### Text shown
________________________________________

The largest conflict with managing failures is found within time. Time is the limiting factor that drives the project manager to make choices without achieving perfect information [12]. While planning is nice and what makes it easier to actually act fast, not everything can be considered even in successful projects. Often the analysis of preivous projects is put on hold because they are often viewed as concluded, and the organization moves on to other tasks that needs doing. The encouragement from this article is to learn to reflect on previous projects, as it could benefit projects in the future.

[edit] Successful failures & failing successes - limitations of project evaluation [2]

An interesting observation found in the literature is project perception can change over time. The focus of this section is an exmaple of a project that failed initially but over time became success, and a project that initially were a success and then became a failure.

In this section a part of the objective is to show how to evaluate a project based on previous described measurements for failure and success. This will naturally be marked by some error since this article is not done by anyone involved with any of the projects, and based off information found online. This is however done deliberately, in order to show one of the main short comings of project evaluation, and will be the main focus in this topic.

A side note here is that all of the projects are construction based projects. This is done purely by accidents. It is however also an assumption that evaluation of construction projects have been measured in success for a longer period of time, than projects with no tangible deliverable such as projects focused on cultural change within an organization.

[edit] Millennium Dome - successful failure

The Millennium Dome [13] was a project that began in 1997, and was finished in 1999. It was constructed on time, and with added funds from the government within budget. However the increase in budget also meant an increase in scope. At the opening of the dome Tony Blair said that the dome was triumph of confidence over cynicism [2]. This is when things started to go sideways. The project was initially meant to be an attraction, but only managed to attract half of the projected customers expected. The dome was only open a year before it was closed based on the initial concept of The Millennium Dome being a celebration of changing into a new millennium. In the early 2000s the dome was only used for sparingly, and presented itself as a huge maintenance cost which marked it in the media landscape as a huge failure. This lasted until in the late 2000s it was redeveloped into the O2 arena.

This is an example of project delivering a result where the stakeholders has not been considered. The project was preformed as a top-down push which equally can be seen in the increase in funds. The objective of the project participants was clearly a focus on meeting the deadline and stay within budget. The How of the project was very well thought out and cannot be denied to have succeeded. The Why had been considered to a lesser extend, and it is unclear why they were so certain there would a larger interest in the Millennium Dome. Clearly they estimations done on The Millennium Dome was either biased expecting people to buy in on this idea of a mega attraction such as world expos [14], or focused on meeting ambitious demands set by the project managers and forgetting to consider stakeholders. Either way the outcome was that a project that initially found success turned into a failure over time because of unconsidered aspects.

________________________________________

### Element lookup listing

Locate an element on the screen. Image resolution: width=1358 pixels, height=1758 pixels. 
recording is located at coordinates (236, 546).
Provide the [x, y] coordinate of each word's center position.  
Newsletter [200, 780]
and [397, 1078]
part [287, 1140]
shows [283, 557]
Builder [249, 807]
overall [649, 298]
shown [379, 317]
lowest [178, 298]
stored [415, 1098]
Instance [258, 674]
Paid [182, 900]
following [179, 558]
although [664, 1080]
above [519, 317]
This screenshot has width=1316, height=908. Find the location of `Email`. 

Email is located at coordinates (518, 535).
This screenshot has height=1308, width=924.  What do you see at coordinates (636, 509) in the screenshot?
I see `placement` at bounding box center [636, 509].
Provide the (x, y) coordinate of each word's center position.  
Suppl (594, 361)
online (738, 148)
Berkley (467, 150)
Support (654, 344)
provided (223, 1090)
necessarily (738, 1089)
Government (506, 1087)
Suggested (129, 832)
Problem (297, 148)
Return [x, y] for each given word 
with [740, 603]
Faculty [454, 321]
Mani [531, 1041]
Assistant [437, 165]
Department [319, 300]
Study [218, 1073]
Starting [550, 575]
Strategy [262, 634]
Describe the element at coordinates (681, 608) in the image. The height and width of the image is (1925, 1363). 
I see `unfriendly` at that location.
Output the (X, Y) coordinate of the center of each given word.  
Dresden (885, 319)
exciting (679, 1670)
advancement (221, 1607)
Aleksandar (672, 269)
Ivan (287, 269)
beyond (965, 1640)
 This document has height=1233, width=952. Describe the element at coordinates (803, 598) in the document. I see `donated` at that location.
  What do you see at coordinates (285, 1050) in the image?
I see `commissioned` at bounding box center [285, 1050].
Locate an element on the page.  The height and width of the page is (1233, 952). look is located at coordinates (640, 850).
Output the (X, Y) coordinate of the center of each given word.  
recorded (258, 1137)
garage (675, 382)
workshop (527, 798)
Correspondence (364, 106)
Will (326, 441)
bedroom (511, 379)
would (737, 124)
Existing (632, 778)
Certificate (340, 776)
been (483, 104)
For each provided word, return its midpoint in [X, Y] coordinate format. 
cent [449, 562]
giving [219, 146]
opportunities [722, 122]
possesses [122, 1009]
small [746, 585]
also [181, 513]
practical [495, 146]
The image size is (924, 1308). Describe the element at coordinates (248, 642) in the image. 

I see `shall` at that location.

________________________________________

### What is required
Set down word for word the stretch of the project evaluation text from "[edit] Successful failures" through "in this topic.". The listing has nothing to do with the project evaluation text.

### Written solution
[edit] Successful failures & failing successes - limitations of project evaluation [2]

An interesting observation found in the literature is project perception can change over time. The focus of this section is an exmaple of a project that failed initially but over time became success, and a project that initially were a success and then became a failure.

In this section a part of the objective is to show how to evaluate a project based on previous described measurements for failure and success. This will naturally be marked by some error since this article is not done by anyone involved with any of the projects, and based off information found online. This is however done deliberately, in order to show one of the main short comings of project evaluation, and will be the main focus in this topic.